The second factor is the determination and effect of stand off on peening. Standoff is the distance from the nozzle to the work piece. Standoff determines the intensity and mechanism of peening. In waterjet cutting it is desirable to place the nozzle as close as possible to the workpiece. In ultrahigh pressure waterjet peening in contrast there must be sufficient distance between the nozzle and workpiece for cavitation bubbles to form and collapse on the workpiece. If the peening is accomplished solely by impact pressure the standoff must be short. The optimum standoff thus varies according to operating conditions.
The final factor is the temperature effect. If the fluid temperature is close to the boiling point there is an increased tendency to cavitate. The invention in all embodiments heats the fluid and substantially increases cavitation and peening effect.
FIG. 1 is a front elevation view of the method of the invention. This apparatus accomplishing the method in its most basic form is illustrated.
The unpeened surface of workpiece 1 is located near a ultra high pressure nozzle assembly 2. Nozzle assembly 2 is provided with a flow of ultra high pressure fluid. For purposes of this invention ultra high pressures are defined as pressures over 20,000 p.s.i and preferably over 50,000 p.s.i. A suitable nozzle assembly is illustrated in U.S. Pat. No. 5,320,289. An ultra high pressure waterjet 3 issues from Nozzle 2 when ultrahigh pressure fluid is applied to nozzle 2. Nozzle 2 is moved across the surface of workpiece 1. When jet 3 impacts workpiece the surface 5 of workpiece yields to the impact pressure of jet 3, resulting in peened surface 5. The thrust load on nozzle 2 is proportional to the flow rate times the square root of the pressure.

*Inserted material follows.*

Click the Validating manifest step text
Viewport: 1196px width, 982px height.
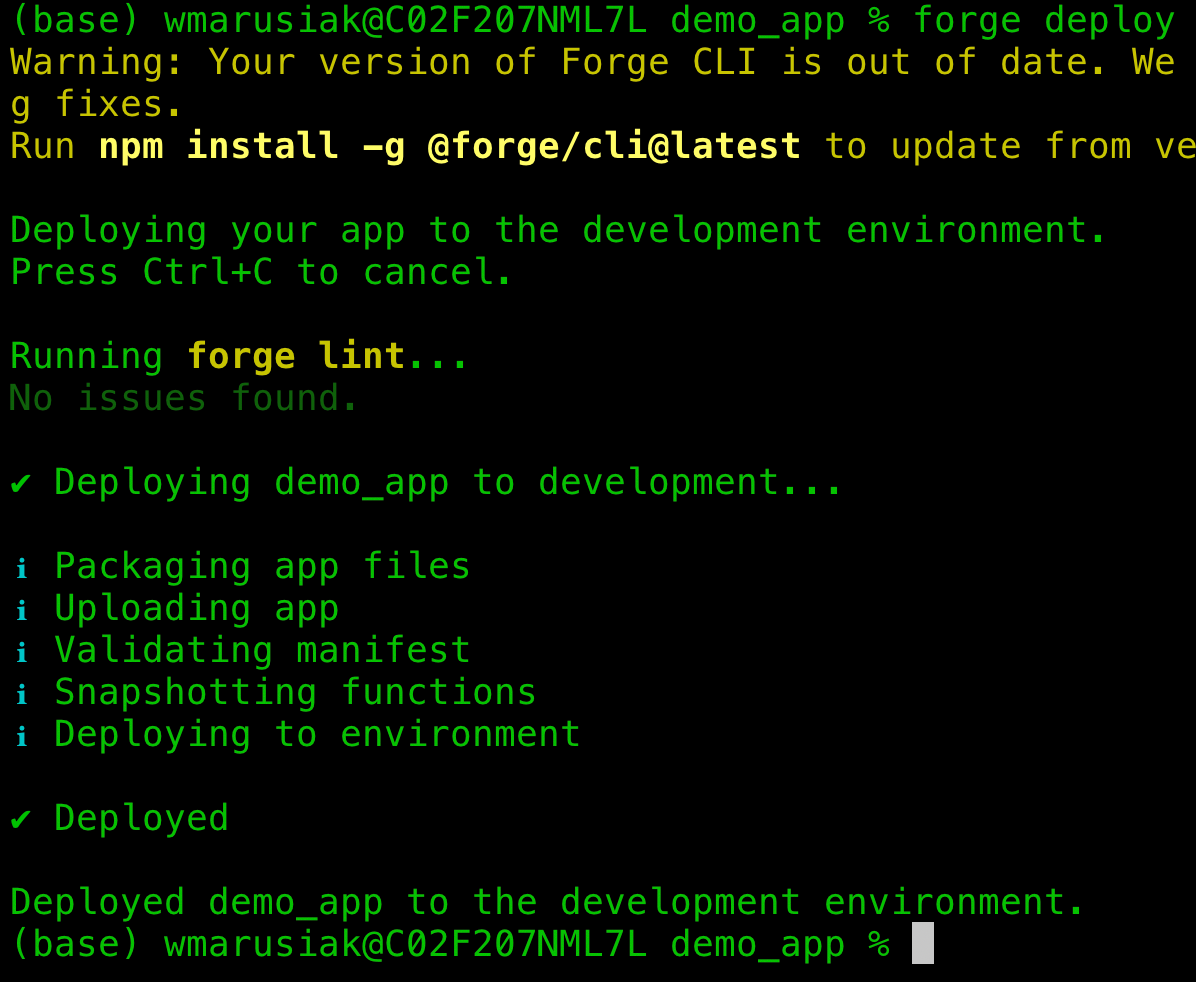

For example a pressure of 60,000 at a flow rate of 2.5 gallons per minute would yield a relative thrust of 1. The energy available for plastic deformation of surface 1 is approximately the cube of the pressure. This means four times the pressure increases the peening intensity by 64. An eighty eight horsepower pump is required to produce this pressure and flow a larger pump increases effectiveness.

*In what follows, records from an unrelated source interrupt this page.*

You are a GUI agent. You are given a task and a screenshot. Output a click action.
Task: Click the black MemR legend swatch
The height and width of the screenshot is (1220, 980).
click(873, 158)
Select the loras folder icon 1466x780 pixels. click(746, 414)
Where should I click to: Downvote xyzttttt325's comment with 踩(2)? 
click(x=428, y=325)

In contrast, the relative thrust of a vibrating pressure jet having a pressure of 15,000 p.s.i would produce a relative thrust of 4 with a flow of 20 gallons per minute. This nozzle would require a 176 horse power pump to produce 1/64 the peening power. In order to produce a comparable peening intensity to the ultrahigh pressure nozzle a high pressure vibrating nozzle would require a prohibitively large pump and support structure to absorb the reactive force. FIG. 2 is a perspective detail view of a second embodiment of the apparatus of the invention. The FIG. 2 embodiment is adapted to peen the inside of a cylindrical workpiece 10. A waterjet nozzle 11 is situated within workpiece 10. Workpiece 10 is adapted for rotation 13 relative to nozzle 11. Rotation 13 may be accomplished by rotating work piece 10 or by rotating nozzle 11. A waterjet 12 emerges from nozzle 11 in close proximity to workpiece 10. Nozzle 14 is adapted to move in a vertical direction 14 parallel to the length of workpiece 10. In operation Workpiece 10 is rotated along 13 and nozzle moved vertically 14 in such a manner that a spiral path is followed by jet 12 along the entire interior surface of work piece 10. The peening operation is performed in the same manner as described in the detailed explanation of FIG. 1. FIG. 3 is a perspective detail view of a third embodiment of the apparatus of the invention. In the third embodiment the workpiece 22 is attached to a rotatable platter 20 which allows movement of platter 20 and workpiece 22 in the direction of arrow 23. A waterjet nozzle 21 is located above and in proximity to workpiece 22. A waterjet 25 emerges from nozzle 21 and impacts workpiece 22. Nozzle 21 is movable in a radial direction 24. In operation Workpiece 22 is rotated along 23 and nozzle moved radial 24 in such a manner that a spiral path is followed by jet 25 along the entire upper surface of work piece 22. The peening operation is performed in the same manner as described in the detailed explanation of FIG. 1.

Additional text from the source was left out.